DATASET
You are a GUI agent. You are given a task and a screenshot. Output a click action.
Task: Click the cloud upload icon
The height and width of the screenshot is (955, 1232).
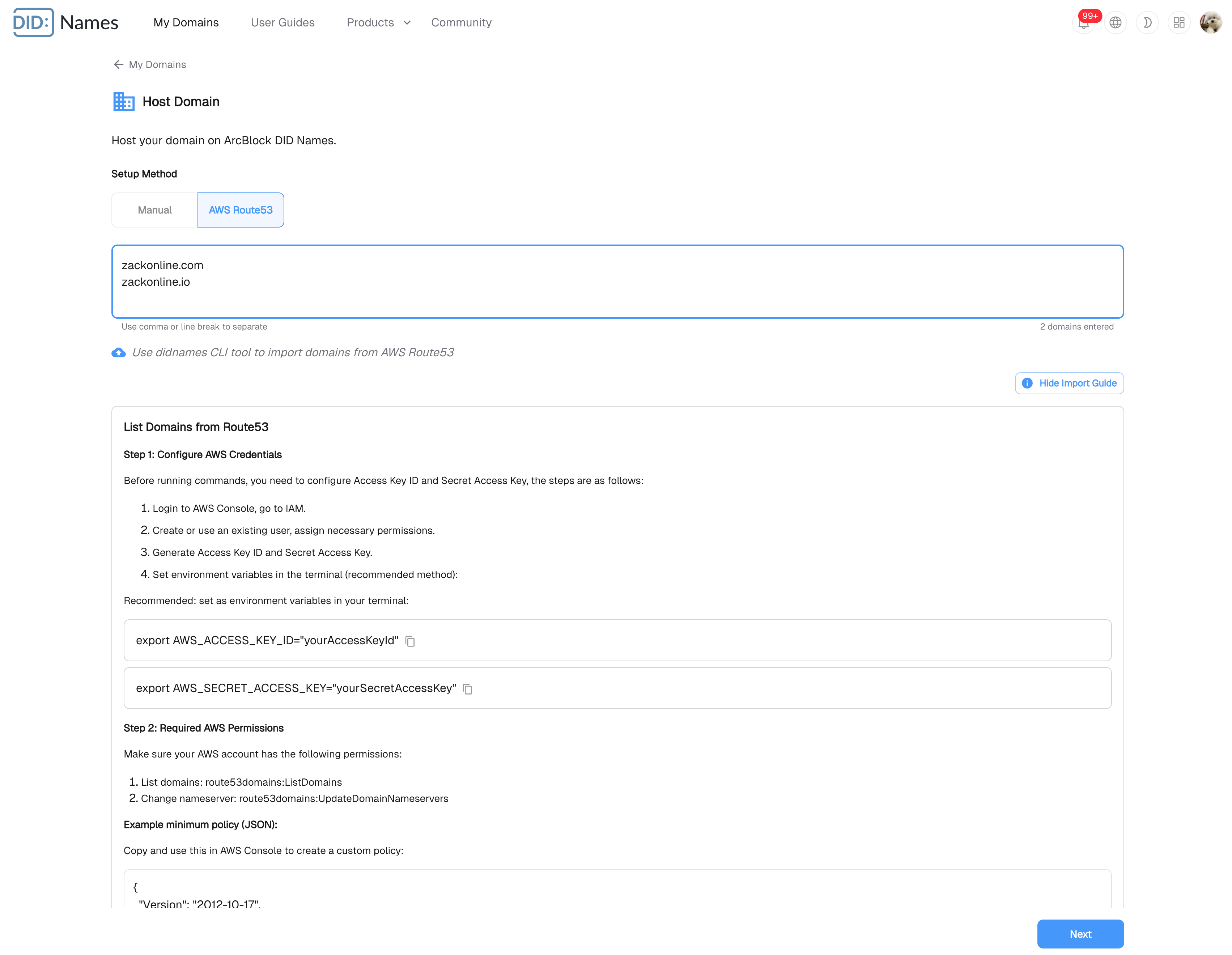pos(119,353)
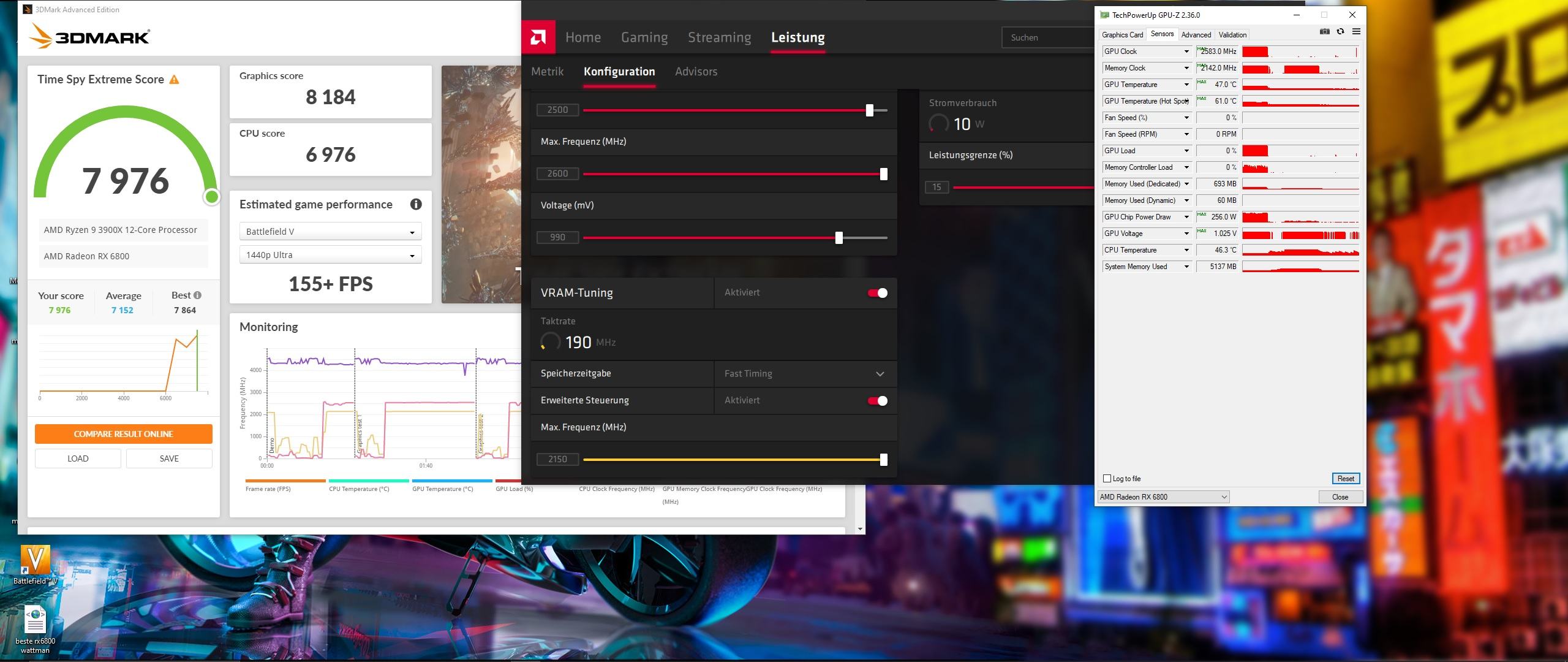Click the AMD logo icon
The height and width of the screenshot is (662, 1568).
click(x=538, y=37)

EXERCISE DESCRIPTION
Leave out every picture, and write out exactly the lines from the one with "The height and width of the screenshot is (955, 1232)." through the end of the records above, both ends included.

ANSWER SPACE
The height and width of the screenshot is (955, 1232).
pos(119,353)
Click the AMD logo icon
The height and width of the screenshot is (662, 1568).
click(x=538, y=37)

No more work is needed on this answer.